Protein found in humans

NAD-dependent deacetylase sirtuin-3, mitochondrial also known as SIRT3 is a protein that in humans is encoded by the SIRT3 gene. SIRT3 is member of the mammalian sirtuin family of proteins, which are homologs to the yeast Sir2 protein. SIRT3 exhibits NAD+-dependent deacetylase activity.

Members of the sirtuin family are characterized by a sirtuin core domain and grouped into four classes, and the protein encoded by this gene is included in class I of the sirtuin family. The human sirtuins have a range of molecular functions and have emerged as important proteins in aging, stress resistance, and metabolic regulation.
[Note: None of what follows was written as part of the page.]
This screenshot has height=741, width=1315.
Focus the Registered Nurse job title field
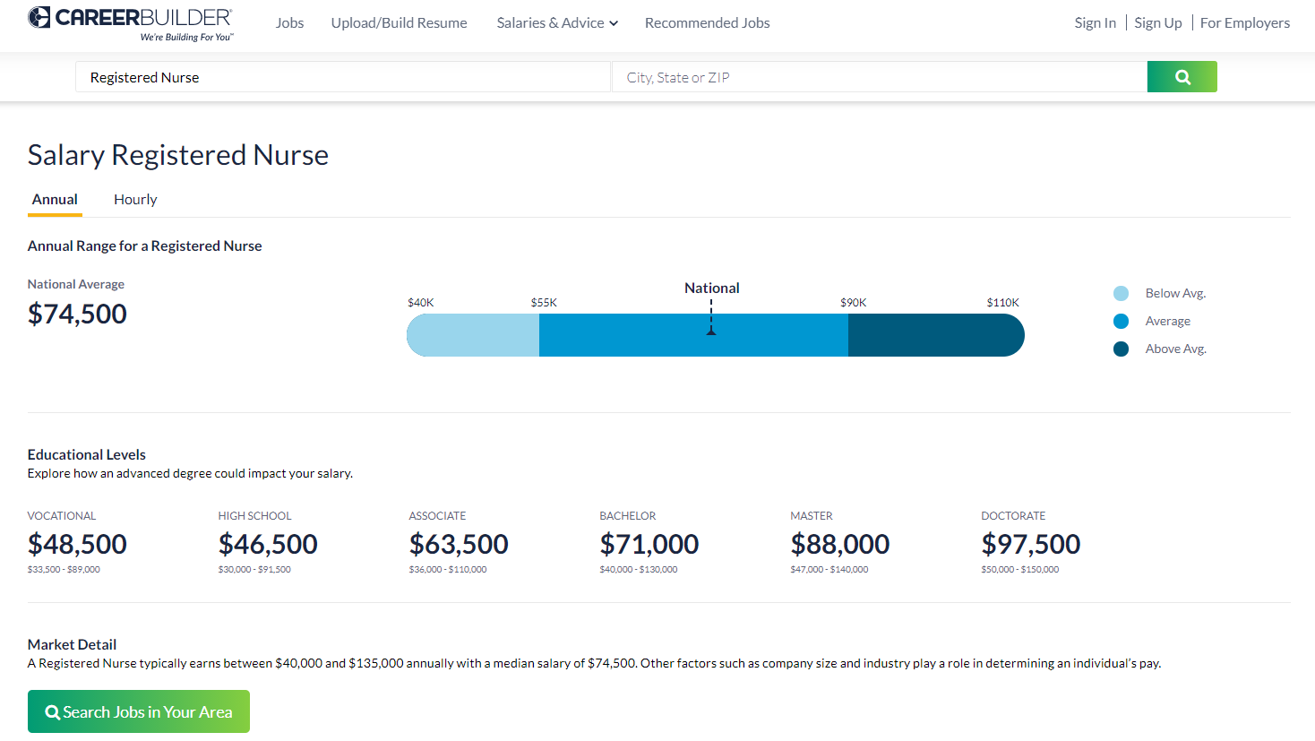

Yeast sirtuin proteins are known to regulate epigenetic gene silencing and suppress recombination of rDNA. In addition to protein deacetylation, studies have shown that the human sirtuins may also function as intracellular regulatory proteins with mono ADP ribosyltransferase activity.

== Structure ==

SIRT3 is a soluble protein located in the mitochondrial matrix, and contains a mitochondrial processing peptide at the N-terminus. A set of crystal structures of human SIRT3 have been solved, including an apo-structure with no substrate, a structure with a peptide containing acetyl lysine of its natural substrate acetyl-CoA synthetase 2, a reaction intermediate structure trapped by a thioacetyl peptide, and a structure with the dethioacetylated peptide bond. These structures show the conformational changes induced by the two substrates required for the reaction, the acetylated substrate peptide and NAD^{+}. In addition, a binding study by isothermal titration calorimetry suggests that the acetylated peptide is the first substrate to bind to SIRT3, prior to NAD^{+}.

== Function ==

=== Mitochondrial ===

Three sirtuins, SIRT3, SIRT4 and SIRT5, are located in mitochondria and have been implicated in regulating metabolic processes. Endogenous SIRT3 is a soluble protein located in the mitochondrial matrix. Overexpression of SIRT3 in cultured cells increases respiration and decreases the production of reactive oxygen species. Fasting increases SIRT3 expression in white and brown adipose tissue (WAT and BAT, respectively) and overexpression of SIRT3 in HIB1B brown adipocytes increases the expression of PGC-1α and UCP1, suggesting a role for SIRT3 in adaptive thermogenesis BAT. BAT is different from WAT because it harbors large numbers of mitochondria and is important for thermogenesis in rodents. Thermogenesis in BAT is mediated by the uncoupling protein 1 (UCP1), which induces proton leakage and thereby generates heat instead of ATP. Mechanistic insights into how SIRT3 affects thermogenesis in BAT is lacking and whether SIRT3 affects UCP1 activity directly is not known.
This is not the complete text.